Leonard Hutchinson

Personal information
- Full name: Leonard Staughton Hutchinson
- Born: 16 January 1901 Anstey, Leicestershire, England
- Died: 2 October 1976 (aged 75) Glenfield, Leicestershire, England
- Batting: Right-handed
- Bowling: Unknown

Domestic team information
- 1923–1925: Leicestershire

Career statistics
| Competition | First-class |
| Matches | 8 |
| Runs scored | 65 |
| Batting average | 4.64 |
| 100s/50s | –/– |
| Top score | 14 |
| Balls bowled | 120 |
| Wickets | 1 |
| Bowling average | 64.00 |
| 5 wickets in innings | – |
| 10 wickets in match | – |
| Best bowling | 1/9 |
| Catches/stumpings | 8/– |
- Source: Cricinfo, 21 January 2013

= Leonard Hutchinson (cricketer) =

English cricketer

Leonard Staughton Hutchinson (14 April 1901 - 2 October 1976) was an English cricketer. Hutchinson was a right-handed batsman whose bowling style is unknown. He was born at Anstey, Leicestershire.

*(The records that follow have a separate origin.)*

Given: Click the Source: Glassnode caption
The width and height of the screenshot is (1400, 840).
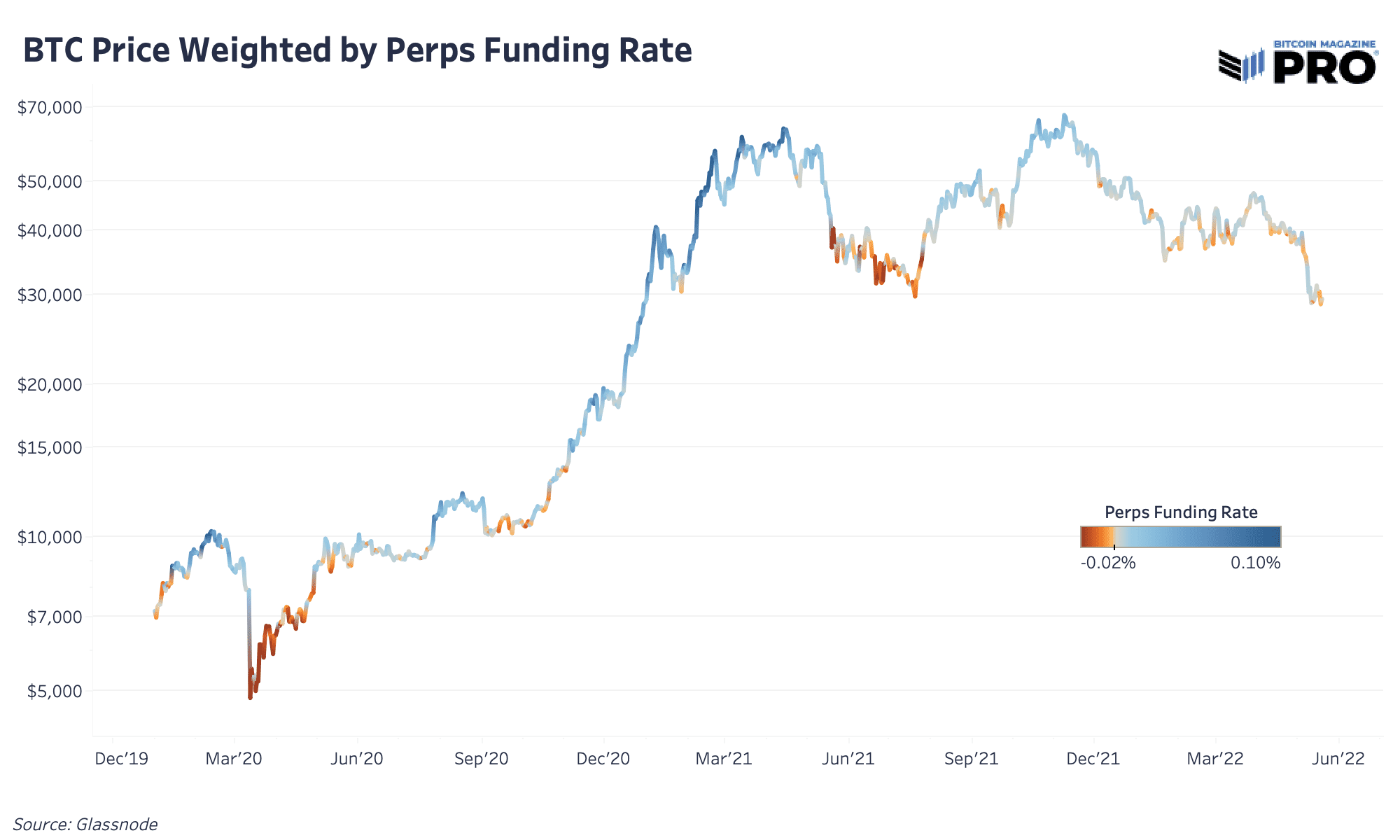Looking at the screenshot, I should (x=85, y=824).
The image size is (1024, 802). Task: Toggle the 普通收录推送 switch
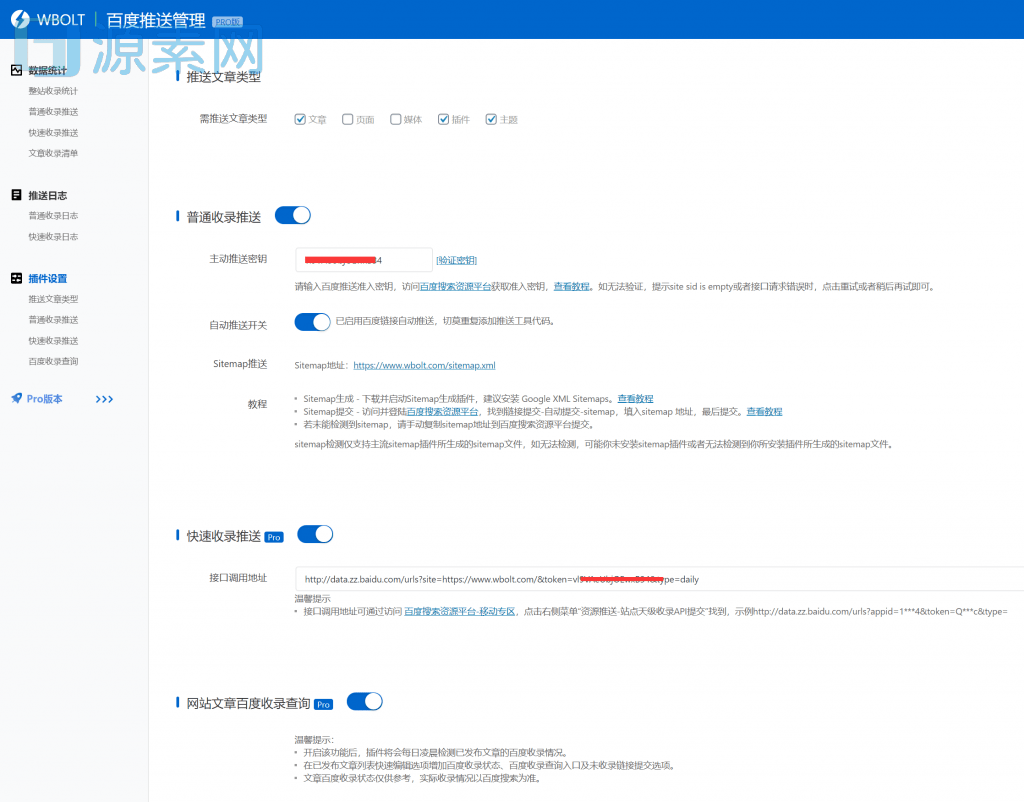(292, 215)
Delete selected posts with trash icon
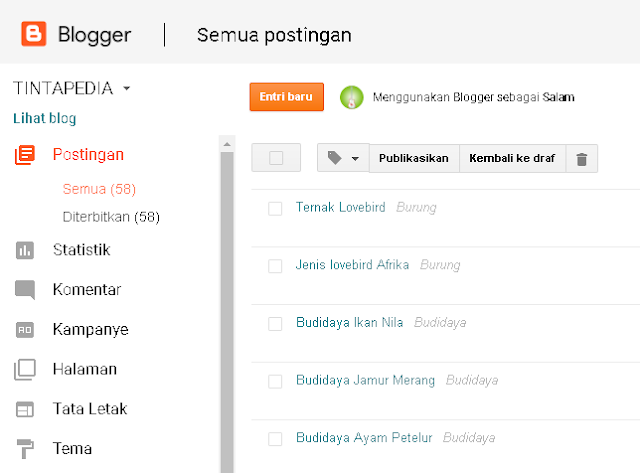 (x=582, y=159)
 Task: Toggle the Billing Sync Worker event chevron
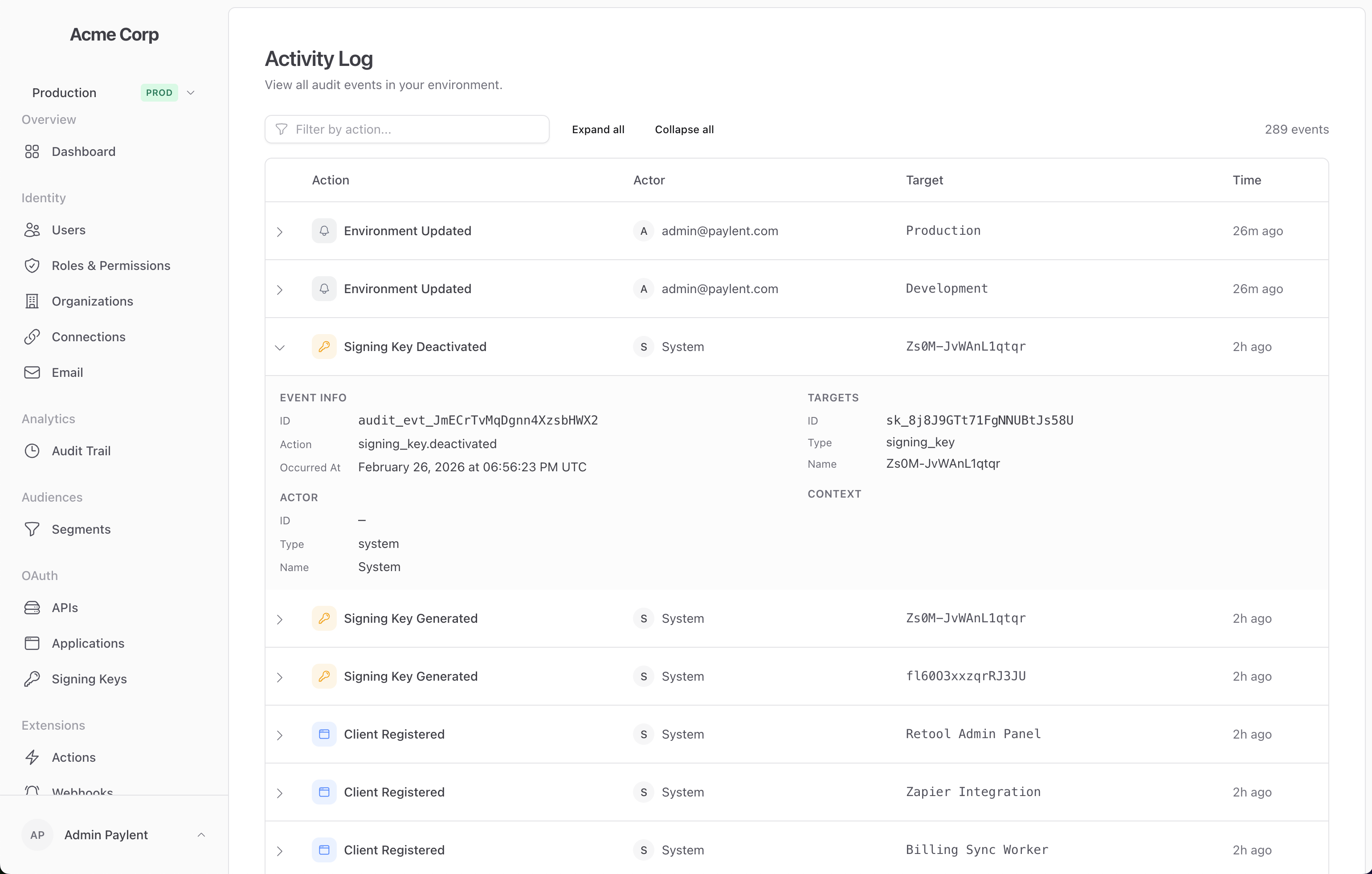[280, 851]
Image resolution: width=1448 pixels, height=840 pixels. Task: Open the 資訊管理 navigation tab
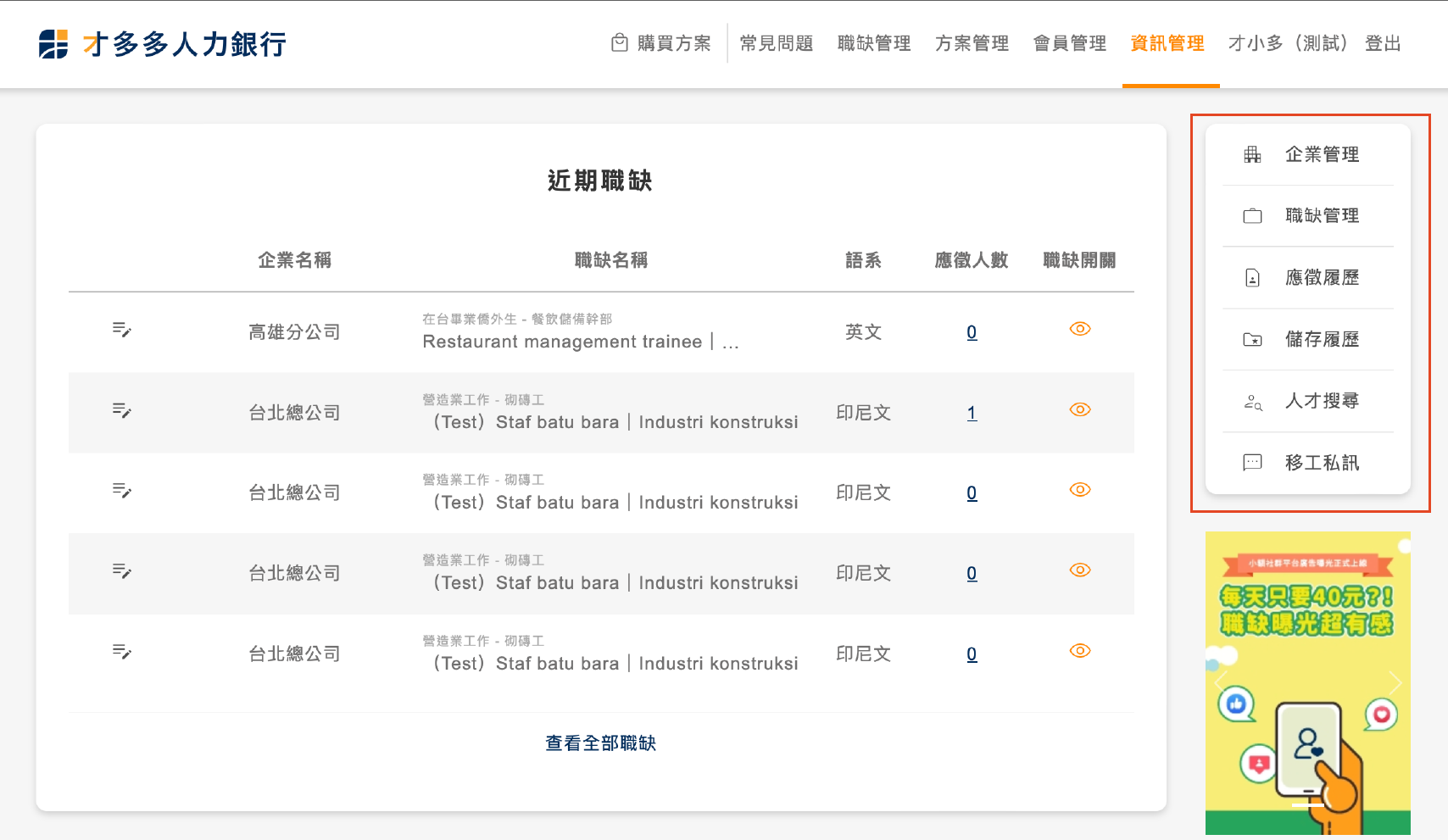1167,43
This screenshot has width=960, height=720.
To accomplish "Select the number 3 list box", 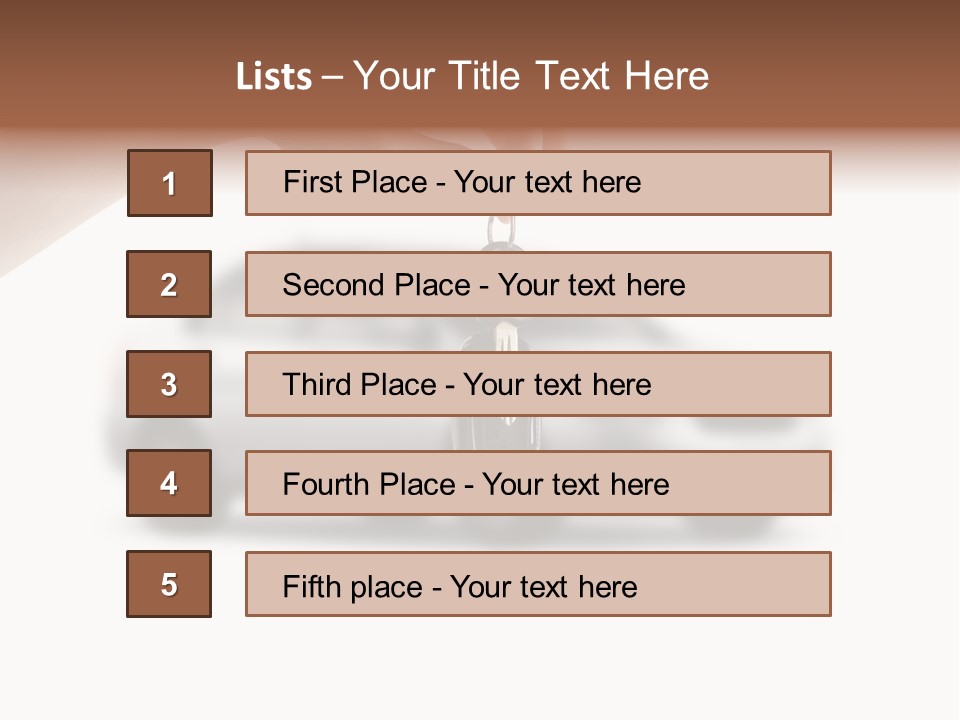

Hutchinson made his first-class debut for Leicestershire against Derbyshire in the 1923 County Championship at the Bath Grounds, Ashby-de-la-Zouch. He made seven further first-class appearances for the county, the last of which came against Essex in the 1925 County Championship. He struggled with the bat in his eight first-class matches, scoring a total of 65 runs at an average of 4.64, with a high score of 14, while with the ball he took a single wicket.

He died at Glenfield, Leicestershire on 2 October 1976.